The event came alongside announcements on expanding cooperation in areas such as semiconductors, advanced manufacturing, green hydrogen and defence, underlining that cultural ties are now part of a broader strategic partnership between the two countries.

New Delhi is yet to formally announce the plates' permanent home, but officials have indicated that they are likely to be housed in a secure Indian museum with links to the Archaeological Survey of India and Tamil Nadu's heritage institutions.

Conservation teams from both countries have worked together on the logistics of transport, climate control and display to ensure that the millennium-old copper remains stable in its new environment.

Wider debate on colonial collections

The return of the Anaimangalam copper plates is expected to feed into a widening global debate on ownership, access and interpretation of artefacts that moved during the colonial period.

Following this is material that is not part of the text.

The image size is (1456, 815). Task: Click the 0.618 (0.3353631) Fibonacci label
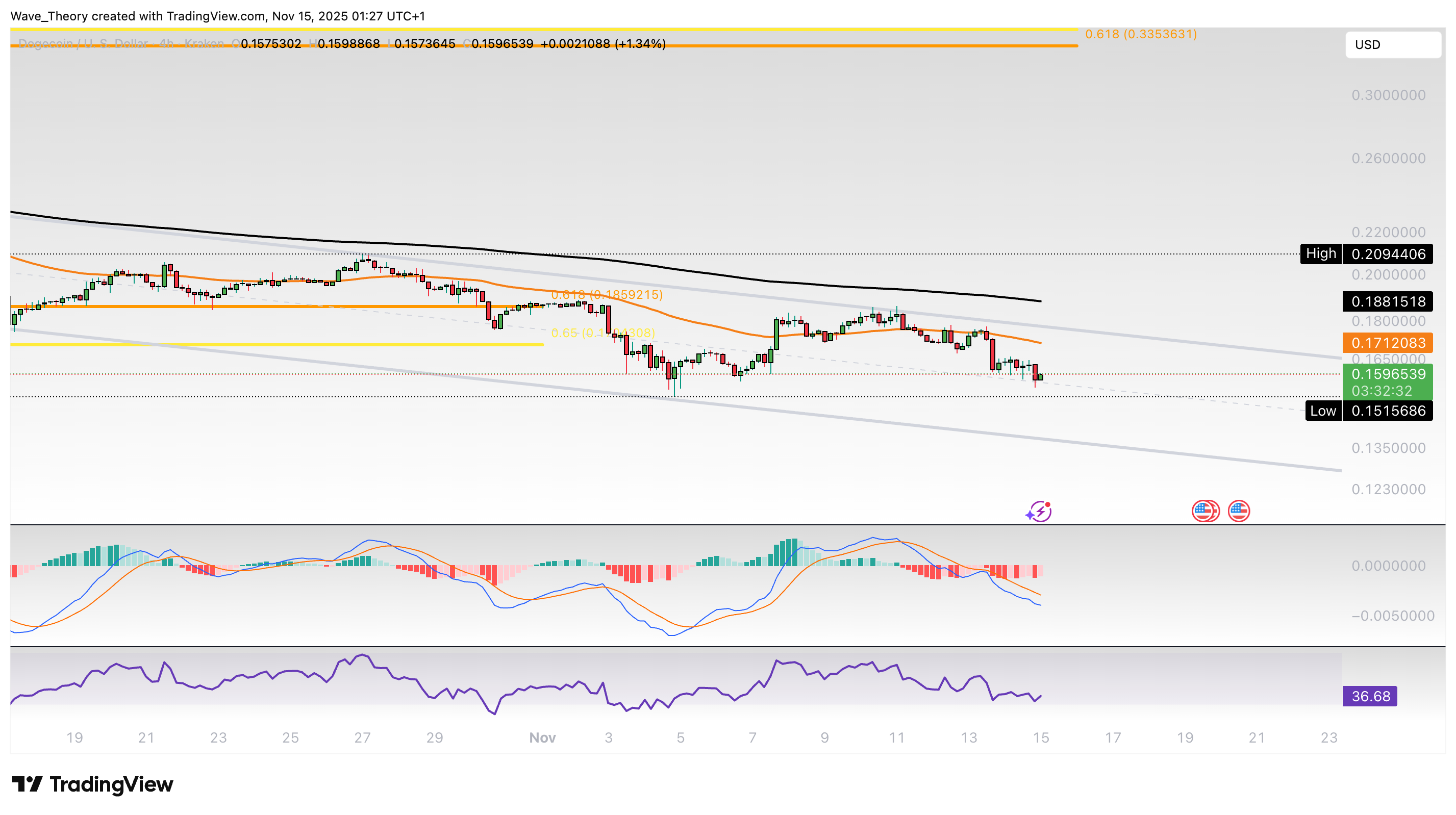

India has stepped up efforts to seek the repatriation of idols, sculptures and manuscripts from museums and private collections abroad, often invoking not only legal claims but also emotional and civilisational arguments about reconnecting communities with their heritage.

For the Netherlands, the move signals a willingness to confront the darker chapters of its maritime and mercantile expansion, especially in South and Southeast Asia.

Dutch officials have framed restitution not as an erasure of shared history but as a rebalancing of how that history is told, with greater participation from countries that were once colonies.

Future claims from India and other nations are likely to draw on the Anaimangalam precedent, particularly where objects can be linked to identifiable communities, religious institutions or historical events.

Historians say bringing the Leiden Plates back to India will not, by itself, resolve long-running questions about colonialism and cultural loss, but it does shift the terrain of conversation.

A document that once testified to the reach of Chola power across the seas has now itself travelled back across continents, turning into a symbol of how former colonies are reasserting their stake in the stories told about their past.